Mit der jetzigen geplanten Verschärfung soll Abtreibung nur noch möglich sein, wenn sie bei akuter Lebensgefahr das Leben der Schwangeren retten kann. Es gibt allerdings keine klaren Richtlinien dafür wann dieser Fall eingetreten ist. Ärzte dürfen also auch keine lebensrettende, präventive Abtreibung unterstützen. Auch im Falle einer Schwangerschaft einer Minderjährigen aufgrund einer Vergewaltigung darf dann nicht mehr legal abgetrieben werden.
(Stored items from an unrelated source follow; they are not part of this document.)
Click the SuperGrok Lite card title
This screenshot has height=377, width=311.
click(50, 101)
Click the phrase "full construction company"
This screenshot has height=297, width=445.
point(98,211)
Auf das Abtreiben selbst, Hilfe dazu oder Ermunterung dazu sollen dann bis zu fünf Jahre Haft stehen.
Die Abtreibungsgegner_innen folgen nicht nur sexistischen Motiven, sondern forderten auch besserer Unterstützung für Personen, die ein Kind mit einer Behinderung großziehen und eine Einschränkung der pränatalen Diagnostik (PND).
Die Forderung nach bessere Unterstützung für Menschen die ein Kind, dass aus Sicht der Gesellschaft von der Norm abweicht, großziehen ist natürlich für sich genommen nicht falsch. Jedoch sollte klar sein, dass ein Verbot von pränataler Diagnostik und Abtreibung definitiv nicht die Lösung für ein gesamtgesellschaftliches Problem sein können. Denn es muss vielmehr um die Frage gehen, warum Menschen die nicht der Norm entsprechen im Zweifelsfall als ›Last‹, weniger ›lebenswert‹ oder ›kostspielig‹ gesehen werden. Die Antwort darauf kann jedenfalls nicht sein, schwangeren Personen ihr Recht auf Selbstbestimmung über das eigene Leben und den eigenen Körper zu nehmen.